Source material:
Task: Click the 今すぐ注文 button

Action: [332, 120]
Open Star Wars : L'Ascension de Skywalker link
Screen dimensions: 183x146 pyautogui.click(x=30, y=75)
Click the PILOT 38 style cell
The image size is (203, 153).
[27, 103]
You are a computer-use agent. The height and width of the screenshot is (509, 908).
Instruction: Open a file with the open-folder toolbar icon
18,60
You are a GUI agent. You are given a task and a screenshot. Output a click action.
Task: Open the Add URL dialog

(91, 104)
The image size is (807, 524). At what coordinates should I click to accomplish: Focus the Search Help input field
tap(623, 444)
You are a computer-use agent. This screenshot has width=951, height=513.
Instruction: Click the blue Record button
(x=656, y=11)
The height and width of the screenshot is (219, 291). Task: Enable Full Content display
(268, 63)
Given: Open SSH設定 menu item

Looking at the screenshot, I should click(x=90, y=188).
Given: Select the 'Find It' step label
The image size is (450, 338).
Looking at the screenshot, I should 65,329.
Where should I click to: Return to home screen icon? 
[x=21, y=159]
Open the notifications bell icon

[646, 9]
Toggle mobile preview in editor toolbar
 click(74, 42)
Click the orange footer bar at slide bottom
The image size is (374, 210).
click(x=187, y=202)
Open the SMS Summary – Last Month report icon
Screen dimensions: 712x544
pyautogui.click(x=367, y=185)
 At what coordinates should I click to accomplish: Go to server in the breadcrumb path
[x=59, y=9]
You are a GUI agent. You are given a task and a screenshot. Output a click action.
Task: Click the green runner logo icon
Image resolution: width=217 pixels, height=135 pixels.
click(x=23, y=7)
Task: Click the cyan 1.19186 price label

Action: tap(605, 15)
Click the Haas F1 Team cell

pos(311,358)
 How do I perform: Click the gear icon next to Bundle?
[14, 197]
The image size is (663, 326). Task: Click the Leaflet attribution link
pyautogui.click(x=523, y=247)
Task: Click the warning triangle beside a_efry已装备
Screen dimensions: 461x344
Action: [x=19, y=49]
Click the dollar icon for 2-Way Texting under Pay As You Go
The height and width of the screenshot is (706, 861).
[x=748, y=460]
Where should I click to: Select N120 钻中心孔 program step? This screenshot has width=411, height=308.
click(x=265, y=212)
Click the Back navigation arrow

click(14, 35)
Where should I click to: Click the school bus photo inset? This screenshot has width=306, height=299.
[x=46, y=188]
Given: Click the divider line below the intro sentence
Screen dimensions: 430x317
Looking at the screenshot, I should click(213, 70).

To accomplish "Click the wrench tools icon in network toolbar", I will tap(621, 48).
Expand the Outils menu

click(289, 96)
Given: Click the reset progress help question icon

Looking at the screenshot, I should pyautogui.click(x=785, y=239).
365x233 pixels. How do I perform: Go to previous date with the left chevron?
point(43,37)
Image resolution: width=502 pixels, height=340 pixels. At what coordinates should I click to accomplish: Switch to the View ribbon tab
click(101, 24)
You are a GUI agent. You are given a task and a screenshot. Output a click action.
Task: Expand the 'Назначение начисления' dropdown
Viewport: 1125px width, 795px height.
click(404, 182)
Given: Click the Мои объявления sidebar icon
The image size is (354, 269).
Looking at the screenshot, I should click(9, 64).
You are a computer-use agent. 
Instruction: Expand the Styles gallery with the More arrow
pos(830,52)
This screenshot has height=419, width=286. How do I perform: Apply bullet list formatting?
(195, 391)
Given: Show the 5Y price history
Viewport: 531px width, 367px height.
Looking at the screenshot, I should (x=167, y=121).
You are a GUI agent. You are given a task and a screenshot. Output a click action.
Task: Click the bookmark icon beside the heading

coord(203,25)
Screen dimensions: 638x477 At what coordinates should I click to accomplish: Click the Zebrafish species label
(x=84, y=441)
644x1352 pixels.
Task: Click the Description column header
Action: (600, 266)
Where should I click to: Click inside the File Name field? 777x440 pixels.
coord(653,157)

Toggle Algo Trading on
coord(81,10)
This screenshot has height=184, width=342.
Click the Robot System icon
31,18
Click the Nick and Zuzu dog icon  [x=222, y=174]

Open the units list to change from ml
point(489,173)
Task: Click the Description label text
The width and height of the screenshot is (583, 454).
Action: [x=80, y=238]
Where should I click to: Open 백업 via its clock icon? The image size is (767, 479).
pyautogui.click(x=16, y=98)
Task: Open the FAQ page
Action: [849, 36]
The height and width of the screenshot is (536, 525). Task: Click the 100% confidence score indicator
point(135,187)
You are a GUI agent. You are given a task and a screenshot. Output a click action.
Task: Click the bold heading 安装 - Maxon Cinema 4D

Required work: Go through the data above and copy each line that holds the word "computer".

Response to this exercise:
You are a computer-use agent. The height and width of the screenshot is (509, 908).
You are a computer-use agent. This screenshot has width=951, height=513.
You are a computer-use agent. 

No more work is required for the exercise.